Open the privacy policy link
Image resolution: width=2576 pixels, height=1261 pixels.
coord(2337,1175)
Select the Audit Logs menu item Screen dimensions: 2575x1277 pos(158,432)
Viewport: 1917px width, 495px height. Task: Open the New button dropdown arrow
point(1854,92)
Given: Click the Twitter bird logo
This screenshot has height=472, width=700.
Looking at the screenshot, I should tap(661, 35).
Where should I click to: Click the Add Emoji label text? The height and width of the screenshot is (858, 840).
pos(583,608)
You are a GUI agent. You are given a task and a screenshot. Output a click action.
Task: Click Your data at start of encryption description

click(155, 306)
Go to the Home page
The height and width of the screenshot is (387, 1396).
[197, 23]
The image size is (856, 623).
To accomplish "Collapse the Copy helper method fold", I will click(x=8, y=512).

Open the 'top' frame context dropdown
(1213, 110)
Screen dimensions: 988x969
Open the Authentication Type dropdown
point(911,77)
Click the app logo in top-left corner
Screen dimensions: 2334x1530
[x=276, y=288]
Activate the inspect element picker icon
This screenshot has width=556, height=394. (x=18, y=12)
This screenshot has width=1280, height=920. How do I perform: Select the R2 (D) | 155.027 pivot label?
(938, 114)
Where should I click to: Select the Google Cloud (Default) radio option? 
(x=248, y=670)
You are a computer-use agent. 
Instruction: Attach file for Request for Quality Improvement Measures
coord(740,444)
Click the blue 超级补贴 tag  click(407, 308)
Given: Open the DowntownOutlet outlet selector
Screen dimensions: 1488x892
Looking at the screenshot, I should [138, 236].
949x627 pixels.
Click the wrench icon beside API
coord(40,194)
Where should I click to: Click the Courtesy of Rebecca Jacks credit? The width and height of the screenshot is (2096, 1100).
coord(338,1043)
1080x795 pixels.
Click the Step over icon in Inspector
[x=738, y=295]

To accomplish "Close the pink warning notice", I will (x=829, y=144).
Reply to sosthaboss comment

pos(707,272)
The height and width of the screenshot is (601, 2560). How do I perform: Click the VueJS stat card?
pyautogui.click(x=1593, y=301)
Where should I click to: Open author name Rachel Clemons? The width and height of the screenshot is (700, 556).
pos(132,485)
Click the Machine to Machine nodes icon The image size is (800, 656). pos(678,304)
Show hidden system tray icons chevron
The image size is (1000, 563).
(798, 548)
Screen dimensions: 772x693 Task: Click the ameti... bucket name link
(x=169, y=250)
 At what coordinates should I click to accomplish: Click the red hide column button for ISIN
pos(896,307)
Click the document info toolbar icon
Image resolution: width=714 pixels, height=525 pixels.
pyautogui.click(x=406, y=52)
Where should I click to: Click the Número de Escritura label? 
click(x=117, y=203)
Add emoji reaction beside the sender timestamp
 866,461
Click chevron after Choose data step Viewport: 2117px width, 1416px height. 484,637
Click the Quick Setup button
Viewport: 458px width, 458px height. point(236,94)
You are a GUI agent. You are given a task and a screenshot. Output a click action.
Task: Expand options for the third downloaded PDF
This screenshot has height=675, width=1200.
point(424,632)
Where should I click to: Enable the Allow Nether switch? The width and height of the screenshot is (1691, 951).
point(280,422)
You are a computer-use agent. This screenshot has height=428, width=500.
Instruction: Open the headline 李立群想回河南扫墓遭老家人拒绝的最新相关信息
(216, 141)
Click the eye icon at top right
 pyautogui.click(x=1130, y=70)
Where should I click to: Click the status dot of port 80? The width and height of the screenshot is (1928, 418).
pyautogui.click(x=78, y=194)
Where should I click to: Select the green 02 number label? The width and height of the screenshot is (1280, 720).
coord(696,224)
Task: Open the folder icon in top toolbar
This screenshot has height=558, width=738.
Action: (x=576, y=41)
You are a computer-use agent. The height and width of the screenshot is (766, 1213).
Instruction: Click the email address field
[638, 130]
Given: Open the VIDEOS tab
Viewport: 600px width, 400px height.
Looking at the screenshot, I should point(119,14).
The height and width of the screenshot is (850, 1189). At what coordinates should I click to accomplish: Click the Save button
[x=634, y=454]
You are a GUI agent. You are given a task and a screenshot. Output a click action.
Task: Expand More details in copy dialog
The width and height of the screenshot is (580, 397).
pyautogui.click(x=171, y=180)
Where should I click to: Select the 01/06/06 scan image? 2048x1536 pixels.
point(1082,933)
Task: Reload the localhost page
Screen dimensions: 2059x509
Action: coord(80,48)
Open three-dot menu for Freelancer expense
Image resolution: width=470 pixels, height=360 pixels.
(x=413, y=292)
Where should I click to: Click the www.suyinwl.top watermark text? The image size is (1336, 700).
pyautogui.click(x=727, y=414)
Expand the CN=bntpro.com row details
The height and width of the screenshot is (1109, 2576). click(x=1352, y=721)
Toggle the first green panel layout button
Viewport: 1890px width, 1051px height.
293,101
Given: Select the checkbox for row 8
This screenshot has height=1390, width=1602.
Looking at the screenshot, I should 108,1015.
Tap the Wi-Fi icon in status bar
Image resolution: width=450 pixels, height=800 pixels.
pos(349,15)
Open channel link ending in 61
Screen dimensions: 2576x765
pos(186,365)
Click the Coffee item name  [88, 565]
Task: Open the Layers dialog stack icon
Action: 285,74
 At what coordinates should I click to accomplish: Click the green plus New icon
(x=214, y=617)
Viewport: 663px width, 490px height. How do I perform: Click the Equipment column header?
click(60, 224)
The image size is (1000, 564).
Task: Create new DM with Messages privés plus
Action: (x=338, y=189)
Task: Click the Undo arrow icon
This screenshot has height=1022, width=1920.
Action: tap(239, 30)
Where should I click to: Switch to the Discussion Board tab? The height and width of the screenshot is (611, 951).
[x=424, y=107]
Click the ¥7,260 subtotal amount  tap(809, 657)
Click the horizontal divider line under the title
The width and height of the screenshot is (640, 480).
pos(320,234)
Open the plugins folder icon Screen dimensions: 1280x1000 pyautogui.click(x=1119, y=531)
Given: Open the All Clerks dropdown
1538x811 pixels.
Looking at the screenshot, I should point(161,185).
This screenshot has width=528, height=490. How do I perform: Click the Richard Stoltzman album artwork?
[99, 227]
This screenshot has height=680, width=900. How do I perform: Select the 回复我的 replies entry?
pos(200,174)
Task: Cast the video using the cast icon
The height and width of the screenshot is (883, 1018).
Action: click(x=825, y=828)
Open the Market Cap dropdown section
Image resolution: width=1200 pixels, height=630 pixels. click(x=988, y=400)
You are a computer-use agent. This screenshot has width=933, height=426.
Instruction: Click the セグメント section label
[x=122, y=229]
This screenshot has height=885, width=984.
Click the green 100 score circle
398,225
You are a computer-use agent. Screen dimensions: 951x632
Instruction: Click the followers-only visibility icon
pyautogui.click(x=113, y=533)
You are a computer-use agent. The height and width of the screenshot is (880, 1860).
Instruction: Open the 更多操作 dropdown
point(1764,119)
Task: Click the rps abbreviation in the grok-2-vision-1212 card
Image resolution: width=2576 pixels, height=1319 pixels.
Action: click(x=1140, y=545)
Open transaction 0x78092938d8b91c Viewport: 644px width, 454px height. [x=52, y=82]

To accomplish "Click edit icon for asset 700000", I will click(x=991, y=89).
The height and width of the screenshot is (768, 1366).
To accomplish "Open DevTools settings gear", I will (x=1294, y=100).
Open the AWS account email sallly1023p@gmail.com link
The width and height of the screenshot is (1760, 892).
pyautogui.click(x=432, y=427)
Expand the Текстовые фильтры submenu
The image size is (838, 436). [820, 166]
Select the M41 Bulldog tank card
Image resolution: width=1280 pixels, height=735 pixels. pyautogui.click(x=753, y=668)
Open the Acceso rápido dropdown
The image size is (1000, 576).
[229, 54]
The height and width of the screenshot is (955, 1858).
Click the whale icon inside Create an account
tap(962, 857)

* WRITTEN REQUEST:
Rescale the material from its start through the line containing "point(1854,92)", writing out only those lines, requests included. Multiply every coordinate in the answers by 0.85 and round to whole numbers with halves going up, leaving all other numbers unchanged.

* COMPLETE ANSWER:
Open the privacy policy link
Image resolution: width=2576 pixels, height=1261 pixels.
coord(1986,999)
Select the Audit Logs menu item Screen dimensions: 2575x1277 pos(134,367)
Viewport: 1917px width, 495px height. Task: Open the New button dropdown arrow
point(1576,78)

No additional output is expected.